Business Success Versus Government Success
Boston University
The Issue:
There is a long history of trying to make government more efficient. At the beginning of his presidency, Bill Clinton charged his vice president, Al Gore, with heading a six-month “National Performance Review to “make the entire federal government less expensive and more efficient.” More recently, Donald Trump claimed his experience in business made him uniquely qualified to streamline government. Accordingly, his cabinet picks can be seen in part as a fulfillment of these promises.Are there differences, however, in the keys to success in business and the keys to success in running a government agency?
The Facts:
- Business-minded politicians may rely too heavily on strategies that are effective in the business world, but inappropriate for government agencies. Consider the case of law enforcement, which is generally supplied by government. How would performance systems based on incentives work in this case? Imagine what would happen if enforcement agencies were rewarded for arrests or citations. Strong incentives could lead police to issue specious citations, or entrap and arrest innocent people on trumped up charges to meet their “production” targets. In fact, this has happened. In one grim illustration of incentives run amok, a group of researchers showed that high-powered incentives likely led Colombian military personnel to kill civilians and dress them up as rebels in order to satisfy their higher-ups.
- One reason that the private sector is perceived as a paragon of efficiency as compared to government agencies is because the goals of a private sector business are narrower than that of a government agency. For this reason, it is relatively easier for a business to monitor performance and enforce output goals than is the case with a government agency where the outcomes are less easy to measure and less clear cut. For example, it is relatively easy to write a contract that rewards a supplier for cost-savings innovations. It is less easy to write a contract for achieving social goals in a way to ensure that actions are not taken that meet the letter of the contract but do not actually achieve the social goals. A pair of examples drawn from research are instructive:
- Outsourcing Prisons: In a classic 1998 article, a trio of economists assessed which types of government functions should be outsourced to seemingly more efficient private sector contractors. They argued that the government should not outsource tasks where the quality of services were hard to measure and enforce, otherwise businesses providing these services would shirk on quality to boost the bottom line. In particular, they studied the outsourcing of prisons. They pointed out that the cost-cutting could lead to the inhumane treatment of inmates, and efforts to boost revenues could lead to excessively extending incarceration. Many of these concerns arose in last year’s Justice Department decision to end prison outsourcing.

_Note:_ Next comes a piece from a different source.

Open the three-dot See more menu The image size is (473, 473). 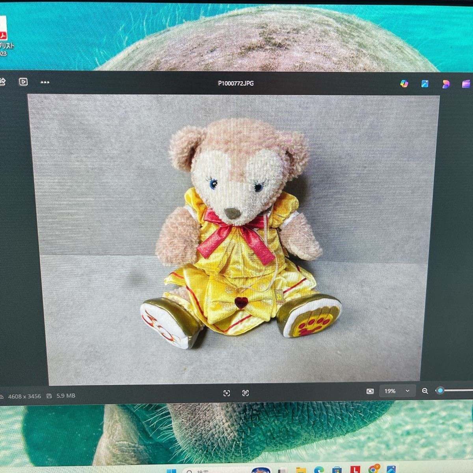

- Nursing Homes: In a study that compared for-profit, non-profit, and public nursing homes, researchers found that for-profit facilities tended to use much more medication to sedate their residents. They argued this was an effort to cut costs when dealing with patients. Private businesses are good at cutting costs, but may do so at the expense of quality – and in this case, quality is the welfare of the nursing home residents.
What this Means:
The private sector does a great job of efficiently producing an array of products and services. But the methods of for-profit enterprise are not suited to every task, including many of those currently undertaken by governments. The Trump administration has many more individuals with business backgrounds poised to take leadership roles than any president in history, and there is a tilt towards the private sector – as an indication of this, the stock prices of private correctional services firms’ rose after the election. Having a successful business background is certainly not an automatic impediment to effective government. People as different as Michael Bloomberg and Dick Cheney have, arguably, successfully navigated both worlds. It is important that the businesspeople taking top positions in the current administration understand the difference between the goals and strategies of the private sector and government enterprises. Applying business practices to government may lead to excessive outsourcing of government functions. It could also lead to using performance criteria that do not completely capture the goals of government agencies. It is too soon to know what policies the business executives in the Trump Administration will actually implement, but there is cause for concern with the statements made by some of the President’s nominees. Betsy DeVos, the new Secretary of Education stated in response to questioning by Senator Pat Murphy that she did not see any reason to expect that for-profit, non-profit, or public schools would behave differently from each other. But the evidence suggests otherwise.